Therefore it seems strange that Paul places very little emphasis on the kingdom, whereas to Jesus, the gospel was best described as “The gospel of the kingdom.”  This is a phrase Paul never used in the epistles.  In all his undoubted epistles he only referred to the kingdom six times: once in Romans, four times in I Corinthians and once in I Thessalonians.  He makes no direct references to the coming of the kingdom, a theme that is prominent in the gospels, and three of his seven references to the kingdom are to the inheritance of the kingdom by the saints.  There is no evidence of a kingdom doctrine as such, but all seven of his references are consistent with the kingdom being a present reality on the earth.  While the paucity of references in his epistles show no kingdom emphasis, this may not have been true in his preaching for Luke in the Acts generally describes Paul’s message in terms of the kingdom.  He has him saying to the elders of the church at Ephesus,
And now, behold, I know that all you among whom I have gone about preaching the kingdom will see my face no more (Acts 20:25).
It was also at Ephesus that he entered the synagogue and
. . . for three months spoke boldly, arguing and pleading about the kingdom of God . . . (Acts 19:8).
There also can be no doubt but that Paul believed Jesus to be the promised anointed one (Messiah, Christ) who was descended from David according to the flesh (Romans 1:3). When we see that he was also focused on “inheriting the kingdom” according to the promise of Jesus (Matthew 25:34), we draw this conclusion: Jesus was the fulfillment of the messianic prophecy and Paul’s gospel was a gospel of the kingdom because it consisted of the good news that Jesus had been exalted to God’s right hand in kingly power and glory.  Many of his enemies, however, were not yet subdued and his present reign consisted primarily of his activity in subduing or destroying the enemies.  Paul believed that, when the last enemy has been destroyed (death, I Corinthians 15:26), the end would follow (I Corinthians 15:24).  Paul therefore believed that we are now under the rule of God in Christ, in his kingdom, and that we will “inherit the kingdom” at the judgment, precisely as Jesus had taught.  As to the exact details of the victory by which Jesus overcame so as to ascend to the throne, Paul is not enlightening, at least in his epistles.  He does come very close to the truth of the matter, however, when he writes to the Philippians of the humility of Jesus, and then concludes,
. . . and being found in human form, he humbled himself and became obedient unto death, even death on a cross.  Therefore God has highly exalted him and bestowed on him the name which is above every name . . .(Philippians 2:8,9).
 Clearly, Paul sees the crucifixion as being an act of obedience to the Father, one of extreme humiliation that could only be rewarded with extreme exaltation.  The operative word here is “obedient.”  Christ became obedient unto death wherefore, because of that obedience and in virtue thereof, he was exalted to the right hand of God.

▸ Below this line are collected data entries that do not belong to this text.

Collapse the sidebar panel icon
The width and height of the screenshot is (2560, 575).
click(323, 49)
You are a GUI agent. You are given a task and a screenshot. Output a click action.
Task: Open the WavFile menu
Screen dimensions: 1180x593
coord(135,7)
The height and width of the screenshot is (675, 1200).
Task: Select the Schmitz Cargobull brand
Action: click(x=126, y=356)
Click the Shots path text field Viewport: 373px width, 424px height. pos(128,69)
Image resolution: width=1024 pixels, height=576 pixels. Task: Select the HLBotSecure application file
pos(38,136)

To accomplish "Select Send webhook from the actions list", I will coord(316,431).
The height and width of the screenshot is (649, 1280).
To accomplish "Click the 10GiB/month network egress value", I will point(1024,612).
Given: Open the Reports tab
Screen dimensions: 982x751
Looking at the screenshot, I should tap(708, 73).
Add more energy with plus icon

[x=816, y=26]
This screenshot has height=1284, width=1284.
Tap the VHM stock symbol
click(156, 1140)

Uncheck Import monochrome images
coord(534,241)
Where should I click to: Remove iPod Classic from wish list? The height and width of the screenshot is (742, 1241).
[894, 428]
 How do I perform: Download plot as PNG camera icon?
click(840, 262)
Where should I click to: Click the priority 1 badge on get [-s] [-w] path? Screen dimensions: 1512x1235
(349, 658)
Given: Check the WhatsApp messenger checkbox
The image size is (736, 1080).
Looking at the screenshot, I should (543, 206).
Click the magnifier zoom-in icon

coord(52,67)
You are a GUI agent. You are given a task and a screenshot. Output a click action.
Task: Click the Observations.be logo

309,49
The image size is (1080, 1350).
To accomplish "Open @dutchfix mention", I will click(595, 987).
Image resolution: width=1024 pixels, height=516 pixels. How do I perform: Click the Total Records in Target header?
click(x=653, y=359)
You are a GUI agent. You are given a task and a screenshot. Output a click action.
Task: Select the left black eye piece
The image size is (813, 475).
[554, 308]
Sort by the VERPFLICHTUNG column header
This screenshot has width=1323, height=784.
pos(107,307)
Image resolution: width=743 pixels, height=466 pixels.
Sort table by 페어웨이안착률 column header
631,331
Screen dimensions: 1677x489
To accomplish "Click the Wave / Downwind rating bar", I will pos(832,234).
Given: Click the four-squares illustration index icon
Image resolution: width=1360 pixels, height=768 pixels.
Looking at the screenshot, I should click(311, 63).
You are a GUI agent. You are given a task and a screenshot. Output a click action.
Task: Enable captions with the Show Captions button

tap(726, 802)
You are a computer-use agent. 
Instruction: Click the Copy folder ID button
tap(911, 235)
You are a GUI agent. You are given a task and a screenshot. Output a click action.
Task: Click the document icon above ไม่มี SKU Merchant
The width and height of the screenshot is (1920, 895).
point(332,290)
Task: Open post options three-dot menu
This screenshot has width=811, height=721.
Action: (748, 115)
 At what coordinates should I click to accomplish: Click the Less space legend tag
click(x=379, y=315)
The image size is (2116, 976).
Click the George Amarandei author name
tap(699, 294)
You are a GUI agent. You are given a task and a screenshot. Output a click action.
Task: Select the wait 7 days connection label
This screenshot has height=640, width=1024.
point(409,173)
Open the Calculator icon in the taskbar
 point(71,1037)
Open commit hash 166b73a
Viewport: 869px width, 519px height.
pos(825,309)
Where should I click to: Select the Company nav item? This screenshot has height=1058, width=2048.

The nation of the Jews had rejected Jesus.  Had they accepted him as their messiah-king, I speculate that Jerusalem and Judaism would have played a central role in the manifestation of the kingdom.  Their failure resulted in two things in Paul’s view: their nation was to be destroyed (which it was in AD 70) and it was necessary to reinterpret the kingdom.  Since the promise was not fulfilled in a worldly sense, with Jesus ruling from the throne of God in Jerusalem, it was spiritualized and became a mystery in which the throne was at God’s right hand.  The king also rules in a mysterious fashion.

The messianic promise was for a king to reign on the throne of David.  When the Jews rejected Jesus as the promised messiah, it was necessary for the apostles, including Paul, to reinterpret the kingdom in order to keep their faith in Jesus as the anointed one.  It is very likely that all the apostles were in agreement with Paul in this new, spiritualized interpretation of the kingdom, for there is no hint of any disagreement with them on this matter in his epistles, or in the other New Testament epistles.  As we have seen, however, they did disagree on other matters.  According to Paul’s gospel, the good news is that Christ Jesus is reigning over the kingdom from the right hand of God from whence he will continue to reign until all his enemies have, one by one, been destroyed – the last of these being Death.
 

4) The Parousia and Resurrection Followed by Judgment.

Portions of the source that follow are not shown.